The mountain that was created with Athos's death, has become the center of orthodox monasticism in the region. It is mentioned in many Greek epics, including The Iliad, by Homer. The mountain consists of many monasteries on the mountain, each having to tend to their own area. The mountain produced a very large amount of Wine and Grapes which is vital to the commerce of the region. Women and children are forbidden on the mountain. In 368 B.C. the mountain became part of the state of Phillipos of Macedonia. Then years later when Alexander the Great united all the Greek states under his rule, an architect named Dinocrates suggested that they carved the mountain into a statue in the likeness of Alexander. Alexander being humble, refused and they left the town in peace. In the fourth century the mountain became fully Christian. The beginning of the Athonite Monastic Life, is signaled by the arrival of two important figures.

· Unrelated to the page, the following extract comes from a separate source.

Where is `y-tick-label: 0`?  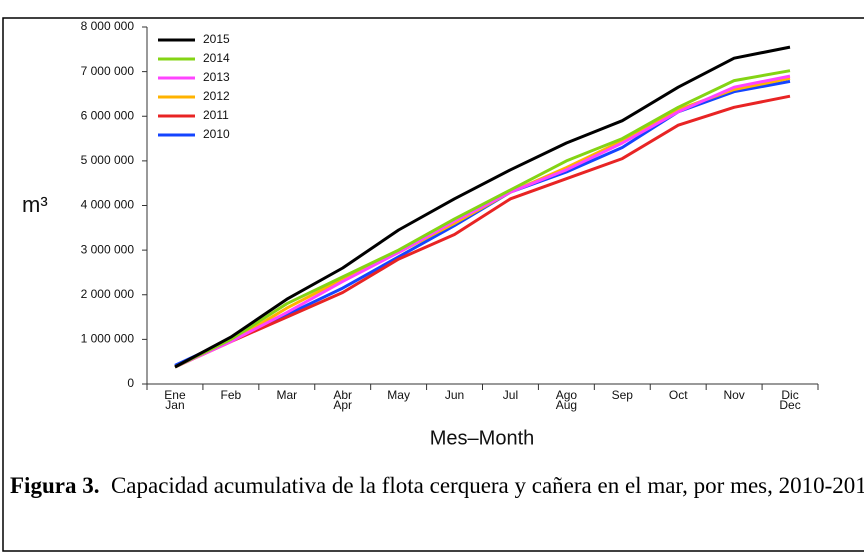 y-tick-label: 0 is located at coordinates (130, 383).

The first being Petros of Athos who arrived in the late 8th century, and Euthymios the New who arrived around 860. In 963 Athanasios the Athonite was key in the organization of the monastic life. In 1050, the monk population was as high as 7000. Then in 1205 the mountain came under the control of Frankish King of Thessaloniki. During this time the mountain suffered greatly because the Athonite monks refused to accept the Union of Lyons in 1274. In the 14th century more monasteries appeared on the mountain, but in 1424 the mountain was taken over by Murat the second, who imposed high taxes and levies on the mountain which caused many of the monks to leave and cause the mountain to become all but deserted. The mountain only survived because of aid from Ecumenical Patriarchate, who gave the monks a lot of support, both spiritually and fiscally. Some aid was also given by the Transdanubian Principalities but also from the Orthodox people. Then in 1822 the worse disaster in all of the mountain's history occurred, during the revolution of Emmanuel Papas Turkish soldiers murdered anyone, monks, women and children, who sought refuge on the mountain. The mountain came back under Greek sovereignty on 5 November 1912. Then in 1963 on the thousand anniversary of foundation of organized monastic, there was a festival, but it was not very cheery and many considered it the funeral of the mountain. Finally in the year 1988 it was made into a national heritage site.